As you may have read, the Consumer Assistance to Recycle and Save Act (CARS), commonly known as “Cash for Clunkers,” requires that car engines be disabled prior to recycling, which is of concern to salvage yards because an engine can be worth $800 if re-sold.
The reason engines are being disabled is so that they won’t end up back on the road, since one concern of the CARS program is improving fuel efficiency – and much of this comes from the engine.
The Automotive Recyclers Association (ARA) estimates that a working engine and drive train account for 50 to 60 percent of the value of a scrapped auto, and considering it costs upwards of $700 to process a car for recycling, this significantly reduces the revenue of car recycling. Automotive recycling is currently a $22 billion industry in the U.S.
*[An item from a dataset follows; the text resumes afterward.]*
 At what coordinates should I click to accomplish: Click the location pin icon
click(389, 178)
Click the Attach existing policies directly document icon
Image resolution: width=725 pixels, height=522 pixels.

“The recovery, reuse and resale of these quality recycled parts must remain readily available to the consumer, who may not want or be able to financially retire their vehicle, and will require access to parts from these vehicles for their future repairs,” said ARA Executive Vice President Michael E. Wilson.
The process of disabling an engine involves removing motor oil and pouring in sodium silicate, a mixture of salt and sand, which disables moving parts such as pistons. Ironically, sodium silicate can be used in small doses to help engines by sealing leaks in gaskets.
One anticipated result of disabling engines is increased demand and higher prices for used engines. For car recycling programs that don’t utilize Cash for Clunkers, such as non-profits that tow away vehicles and sell off parts, this could present an opportunity.